Als een voorbeeld kan het worden beschouwd als een volledig stalen benzinetank, met een capaciteit van 60L. Als de temperatuur van de tank en benzine 15ºC is, hoeveel gas zal er worden gemorst als ze een temperatuur van 35ºC bereiken?

De tank en benzine zullen toenemen in volume vanwege de temperatuurverhoging, maar benzine zal meer toenemen dan de tank. Dus, de gemorste benzine zal het verschil zijn tussen uw volumewijzigingen.

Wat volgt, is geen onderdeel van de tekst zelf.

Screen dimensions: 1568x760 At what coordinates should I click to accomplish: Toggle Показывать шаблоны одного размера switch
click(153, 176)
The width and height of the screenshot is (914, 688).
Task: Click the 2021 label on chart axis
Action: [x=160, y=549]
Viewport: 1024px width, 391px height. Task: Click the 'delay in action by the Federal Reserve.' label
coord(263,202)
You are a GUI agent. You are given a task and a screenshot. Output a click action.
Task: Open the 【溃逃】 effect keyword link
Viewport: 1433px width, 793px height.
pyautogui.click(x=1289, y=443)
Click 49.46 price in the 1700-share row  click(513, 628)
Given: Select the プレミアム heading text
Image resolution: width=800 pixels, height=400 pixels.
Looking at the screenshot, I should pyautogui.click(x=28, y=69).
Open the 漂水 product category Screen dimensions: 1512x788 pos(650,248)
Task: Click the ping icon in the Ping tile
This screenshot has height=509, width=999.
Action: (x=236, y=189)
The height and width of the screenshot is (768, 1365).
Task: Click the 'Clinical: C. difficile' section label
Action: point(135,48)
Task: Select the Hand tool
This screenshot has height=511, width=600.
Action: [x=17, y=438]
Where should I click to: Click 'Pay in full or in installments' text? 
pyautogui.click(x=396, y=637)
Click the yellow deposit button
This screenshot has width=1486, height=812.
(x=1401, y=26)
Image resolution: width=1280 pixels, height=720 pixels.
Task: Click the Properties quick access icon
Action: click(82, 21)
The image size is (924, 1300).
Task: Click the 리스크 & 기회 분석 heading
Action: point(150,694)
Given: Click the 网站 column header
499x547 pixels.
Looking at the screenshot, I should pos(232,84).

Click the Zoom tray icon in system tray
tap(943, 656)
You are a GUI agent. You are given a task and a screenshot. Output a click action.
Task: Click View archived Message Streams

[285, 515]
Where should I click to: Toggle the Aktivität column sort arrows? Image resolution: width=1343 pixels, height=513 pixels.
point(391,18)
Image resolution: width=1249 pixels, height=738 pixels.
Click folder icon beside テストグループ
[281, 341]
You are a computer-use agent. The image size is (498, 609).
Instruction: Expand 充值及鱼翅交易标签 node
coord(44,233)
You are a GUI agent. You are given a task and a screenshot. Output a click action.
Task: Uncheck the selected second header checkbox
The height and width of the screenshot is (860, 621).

De volumetrische expansievergelijking kan vervolgens worden gebruikt om volumeveranderingen te berekenen:

Het volume dat wordt gemorst door de temperatuurstijging is dan:

Door deze 3 vergelijkingen in één te combineren, hebben we:

Uit tabel 2 worden de waarden van de volumetrische uitzettingscoëfficiënt verkregen, waarbij waarden worden vervangen:

Hoewel deze hoeveelheid gemorst gas relatief onbeduidend is in vergelijking met een tank van 60 L, is het effect verrassend aangezien benzine en staal zeer snel uitzetten.

bibliografie

  1. Yen Ho Cho, Taylor R. Thermal Expansion of Solids ASM International, 1998.
  2. H. Ibach, Hans Lüth Solid-State Physics: een inleiding tot principes van materiaalkunde Springer Science & Business Media, 2003.
  3. Halliday D., Resnick R., Krane K. Physics, Volume 1. Wiley, 2001.
  4. Martin C. Martin, Charles A. Hewett Elements of Classical Physics Elsevier, 2013.
  5. Zemansky Mark W. Heat and Thermodynamics. Editorial Aguilar, 1979.